Der Medellíner Psychologe Andrés Vasquez sieht das ähnlich. Zwar habe es vereinzelt Diskussionsrunden gegeben. Gefehlt habe jedoch ein umfassendes Begleitprogramm, um vor allem jungen Menschen zu helfen, das Gesehene richtig einzuordnen. „Das Fernsehen hat getan, was es tun konnte“, sagt Historikerin Jaramillo. Um die Vergangenheit aufzuarbeiten, müsse aber auch vermehrt in dem Bereich geforscht werden.
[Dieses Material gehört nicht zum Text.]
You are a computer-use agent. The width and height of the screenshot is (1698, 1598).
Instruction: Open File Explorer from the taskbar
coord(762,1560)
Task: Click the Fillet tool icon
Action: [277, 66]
Doch dafür fehle oft das Geld. „Das Thema Drogenhandel rührt die Regierung nicht an“, sagt sie.
Wie präsent die Epoche Escobar noch heute in Kolumbien ist, zeigt die Tatsache, dass die im Film dargestellte Drogenhändlerin und Verbindungsfrau zur Mafia in Miami, Griselda Blanco, im September in Medellín erschossen wurde. 250 Morde sollen auf ihr Konto gehen – darunter eigene Ehemänner. 1985 war sie in den USA zu einer 20-jährigen Haftstrafe verurteilt und 2004 entlassen worden. Die ganz heißen Zeiten, in denen allein in Medellín pro Woche 20 Menschen erschossen wurden, sind zwar vorbei. Doch auch heute bleiben zahlreiche Morde ungesühnt. Und das Geschäft mit Kokain floriert weiter.